A few thoughts/writing on this matter from another course….. 

 Hi xxxx

I know elsewhere you have commented that Dewey (1916) was writing in a different era, and his thoughts may have been for a different generation that this one), but I think that his observations help to answer the question(s) you have posed:

“And where children are engaged in doing things and in discussing what arises in the course of their doing, it is found, even with comparatively indifferent modes of instruction, that children’s inquiries are spontaneous and numerous, and the proposals of solution advanced, varied, and ingenious” (Dewey, 1916, ch. 12).

The above statement was made in the context of raising the observation that students have many questions outside of school, but little interest in the subject matters dealt with in school.  And the quote suggests that engagement leads to solutions that are creative, to summarize the descriptors at the end of it. 

The argument could thus be made that interest progresses to engagement which yields creativity. 

 I ->  E = C  (the limit of I, as I approaches E, is C.  Can calculus be used here?)

My suggestion would be that the creativity still exists in the learner/child/adult, but is exercised elsewhere, not in the educational forum, if writers such as Dewey (1916), Laverty (2006) and orators such as Sir Ken (2006) are right.

This is a well known common-lore item in some workplaces I have been in.  ‘Park your brain at the door” is sometimes the advice given to new employees, who are better off conforming that creating.

Thus my short answer to your question(s), albeit arrived at in a somewhat circuitous route, is ‘you get what you ask for’, and if you educate for answers, you get those (some of the time).  I also feel that if that is the primary focus of education, then creativity will be put on the sidelines, without much room for it, as you have suggested.



Dewey, J. (1916). Democracy and Education. Retrieved February 23, 2008 from

Laverty, M. (2006). Philosophy of education: Overcoming the theory-practice divide. International Journal in Philosophy of Education, 15(1). pp. 31-44. Retrived January 23, 2008 from Paideusis – International Journal in Philosophy of Education

Robinson, K. (2006). Do schools kill creativity. TED Conference speaker. retrieved February 23, 2008 from


Thanks xxxx.  One of our classmates (I think it was xxxx) drew our attention to this video a couple of courses ago.  I had forgotten about it, and watching it now I see it in a different light.  At the 5:50 mark Sir Ken makes the statement: “If you are not prepared to be wrong, you will never come up with anything original”.  This statement is made in the context of a discussion about how children are more willing to take a chance than adults, which to me parallels what xxxx was saying in another post about children being more willing that adults to ask for help, in part due to the fear of looking inadequate.  (Children have less fear than adults.  hmmm……)

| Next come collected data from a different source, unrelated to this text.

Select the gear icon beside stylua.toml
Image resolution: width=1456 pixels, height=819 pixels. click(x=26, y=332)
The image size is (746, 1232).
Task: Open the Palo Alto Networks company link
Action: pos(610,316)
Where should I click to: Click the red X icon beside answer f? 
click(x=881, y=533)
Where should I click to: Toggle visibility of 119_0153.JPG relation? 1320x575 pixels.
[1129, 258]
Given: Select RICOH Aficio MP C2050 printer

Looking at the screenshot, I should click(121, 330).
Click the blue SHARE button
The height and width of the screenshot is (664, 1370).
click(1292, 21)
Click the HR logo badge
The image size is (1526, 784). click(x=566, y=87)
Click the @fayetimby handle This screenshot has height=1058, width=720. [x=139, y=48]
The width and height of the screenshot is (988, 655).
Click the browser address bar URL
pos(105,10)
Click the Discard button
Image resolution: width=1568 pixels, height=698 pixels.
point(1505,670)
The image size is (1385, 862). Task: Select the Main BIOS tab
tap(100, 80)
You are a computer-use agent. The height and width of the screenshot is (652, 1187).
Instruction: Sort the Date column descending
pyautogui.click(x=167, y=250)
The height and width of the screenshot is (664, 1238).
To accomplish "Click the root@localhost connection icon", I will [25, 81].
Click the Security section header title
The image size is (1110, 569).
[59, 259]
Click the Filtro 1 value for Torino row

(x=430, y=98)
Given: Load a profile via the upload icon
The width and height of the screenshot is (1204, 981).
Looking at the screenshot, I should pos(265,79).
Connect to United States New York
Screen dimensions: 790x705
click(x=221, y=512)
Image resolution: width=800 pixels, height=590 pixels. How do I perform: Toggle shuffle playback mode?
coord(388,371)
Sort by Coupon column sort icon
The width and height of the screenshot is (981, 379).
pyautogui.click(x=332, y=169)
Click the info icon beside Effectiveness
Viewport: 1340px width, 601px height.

Sir Ken asserts that we educate the creativity out of children as they become adults.  I’m not sure I agree with him, but my disagreement may be just a matter of degree or semantics.  I feel that education has a tendency to limit the opportunities for creativity to appear, thus my thought that the role of a facilitator should be the reverse given the importance I put on the creative function of human intelligence; in my metaphysics creativity is at the centre.  I don’t think creativity disappears through our current educational methods; it is just repressed and/or undervalued.  The discussion of educere and educare in the reference in my above post shows this distinction for me, and it does seem to parallel some of Sir Ken’s ideas.

I don’t feel that creativity is restricted to the arts, as Sir Ken seems to imply.  I think creativity is in every subject matter, and the role of a facilitator is to encourage it to be drawn out from the learners.  But maybe I just don’t understand him fully.

Great video, and thanks for bringing this back into the discussion.


“The child of three who discovers what can be done with blocks….is really a discoverer, even though everyone else in the world knows it” (Dewey, 1916, ch.12).

I think that another starting point for my philosophy of (online) learning facilitation is in the root concepts in the word education. Bass and Good (2004) offer an explanation of these concepts, one which I feel is insightful in determining a philosophy. They explain the roots as including the latin verbs educare and educere, and distinguish between the two concepts. 

Educare means to train or to mold, and educere means to lead out.  The one view calls for “…rote memorization and becoming good workers.  The other requires questioning, thinking and creating” (Bass & Good, 2004, p.162).  The authors make the argument that a balance between these two extremes in continuum is required, but that at present educere is in short supply.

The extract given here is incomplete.